Pero, afortunadamente, las primeras impresiones no siempre son las que cuentan. Quince días viviendo en Glasgow me han permitido comprobar que el patito feo escocés quizás esconda un bello cisne. La ciudad, consciente de sus carencias, ha hecho un enorme esfuerzo por hacer de ella un sitio más saludable, por reencontrarse a sí misma, por buscar nuevos objetivos: de su lejano pasado ligado a la Revolución Industrial al presente enfocado a Glasgow como ciudad referente en cultura, diseño y ocio.
Arquitectónicamente, la ciudad se ha renovado. El punto de inflexión fue el genial Mackintosh con su innnovador estilo de primeros del siglo XX; la vanguardia la encontramos a orillas del río Clyde, principal arteria fluvial de Glasgow, con edificios ultramodernos siendo el buque insignia el Armadillo de Norman Foster (parecido a la Ópera de Sydney). El lavado de cara continúa en el casco histórico, en torno a la amplia y genial plaza de George Square: Glasgow es ciudad de compras. Las principales marcas se agrupan en las peatonales Argyle St y Buchanan St, siempre abarrotadas de gente, haga el tiempo que haga. Por último, la gran apuesta de la ciudad es su oferta cultural. Nombrada Ciudad Europea de la Cultura en 1990, en Glasgow no faltan esporádicos conciertos, teatros, espectáculos, exposiciones y permanentes museos y exhibiciones.

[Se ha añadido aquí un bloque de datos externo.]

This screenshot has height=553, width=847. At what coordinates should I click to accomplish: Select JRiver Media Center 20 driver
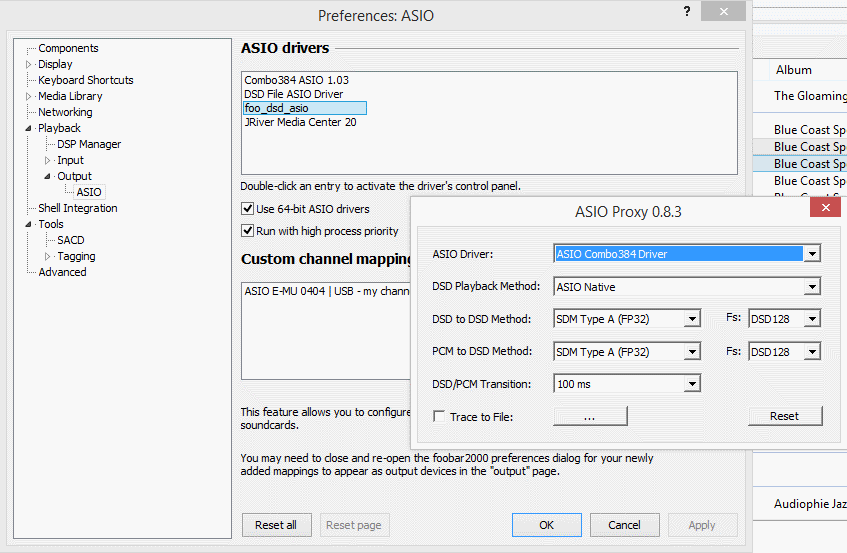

Por ello, podría decir que Glasgow es más una ciudad para vivirla que para visitarla. De hecho, la zona más bonita, desde mi punto de vista, está alejada del centro. Los alrededores del río Kelvin, segundo río de la ciudad, al noroeste en el plano que te dan en la oficina de Turismo, son un compendio de zonas verdes, casi boscosas, de jardines botánicos y de una espectacular Universidad con patios, jardines y los edificios más bellos de la ciudad.